What you are asked to do – Print each of the following lines word for word, with nothing changed or left out.

------ Rows

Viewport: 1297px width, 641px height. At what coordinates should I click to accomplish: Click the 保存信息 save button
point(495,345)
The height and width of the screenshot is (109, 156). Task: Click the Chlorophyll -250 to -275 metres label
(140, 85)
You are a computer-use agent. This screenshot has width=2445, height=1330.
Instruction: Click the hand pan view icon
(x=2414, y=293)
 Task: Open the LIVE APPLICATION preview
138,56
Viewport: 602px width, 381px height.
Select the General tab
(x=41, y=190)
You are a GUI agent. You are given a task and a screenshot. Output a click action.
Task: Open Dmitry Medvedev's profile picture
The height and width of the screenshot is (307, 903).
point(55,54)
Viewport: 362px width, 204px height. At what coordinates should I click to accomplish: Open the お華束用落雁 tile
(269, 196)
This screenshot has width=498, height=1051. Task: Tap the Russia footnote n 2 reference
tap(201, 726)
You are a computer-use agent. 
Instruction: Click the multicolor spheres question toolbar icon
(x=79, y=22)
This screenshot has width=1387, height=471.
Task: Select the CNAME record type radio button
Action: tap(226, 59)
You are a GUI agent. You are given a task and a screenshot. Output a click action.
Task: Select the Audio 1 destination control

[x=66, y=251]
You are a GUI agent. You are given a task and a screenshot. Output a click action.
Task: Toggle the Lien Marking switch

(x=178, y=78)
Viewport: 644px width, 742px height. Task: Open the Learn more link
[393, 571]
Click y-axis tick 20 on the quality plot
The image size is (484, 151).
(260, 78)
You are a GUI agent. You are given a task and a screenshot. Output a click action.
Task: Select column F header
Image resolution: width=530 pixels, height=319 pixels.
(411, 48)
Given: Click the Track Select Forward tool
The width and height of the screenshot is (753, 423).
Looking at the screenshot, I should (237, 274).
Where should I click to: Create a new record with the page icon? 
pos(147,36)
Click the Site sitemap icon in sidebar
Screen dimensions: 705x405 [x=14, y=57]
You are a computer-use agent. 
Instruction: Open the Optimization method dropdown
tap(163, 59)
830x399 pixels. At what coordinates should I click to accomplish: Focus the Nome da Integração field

------------

Answer for the task –
Viewport: 1297px width, 641px height. At what coordinates should I click to accomplish: Click the 保存信息 save button
point(495,345)
The height and width of the screenshot is (109, 156). Task: Click the Chlorophyll -250 to -275 metres label
(140, 85)
You are a computer-use agent. This screenshot has width=2445, height=1330.
Instruction: Click the hand pan view icon
(x=2414, y=293)
 Task: Open the LIVE APPLICATION preview
138,56
Viewport: 602px width, 381px height.
Select the General tab
(x=41, y=190)
You are a GUI agent. You are given a task and a screenshot. Output a click action.
Task: Open Dmitry Medvedev's profile picture
The height and width of the screenshot is (307, 903).
point(55,54)
Viewport: 362px width, 204px height. At what coordinates should I click to accomplish: Open the お華束用落雁 tile
(269, 196)
This screenshot has width=498, height=1051. Task: Tap the Russia footnote n 2 reference
tap(201, 726)
You are a computer-use agent. 
Instruction: Click the multicolor spheres question toolbar icon
(x=79, y=22)
This screenshot has width=1387, height=471.
Task: Select the CNAME record type radio button
Action: tap(226, 59)
You are a GUI agent. You are given a task and a screenshot. Output a click action.
Task: Select the Audio 1 destination control

[x=66, y=251]
You are a GUI agent. You are given a task and a screenshot. Output a click action.
Task: Toggle the Lien Marking switch

(x=178, y=78)
Viewport: 644px width, 742px height. Task: Open the Learn more link
[393, 571]
Click y-axis tick 20 on the quality plot
The image size is (484, 151).
(260, 78)
You are a GUI agent. You are given a task and a screenshot. Output a click action.
Task: Select column F header
Image resolution: width=530 pixels, height=319 pixels.
(411, 48)
Given: Click the Track Select Forward tool
The width and height of the screenshot is (753, 423).
Looking at the screenshot, I should (237, 274).
Where should I click to: Create a new record with the page icon? 
pos(147,36)
Click the Site sitemap icon in sidebar
Screen dimensions: 705x405 [x=14, y=57]
You are a computer-use agent. 
Instruction: Open the Optimization method dropdown
tap(163, 59)
830x399 pixels. At what coordinates should I click to accomplish: Focus the Nome da Integração field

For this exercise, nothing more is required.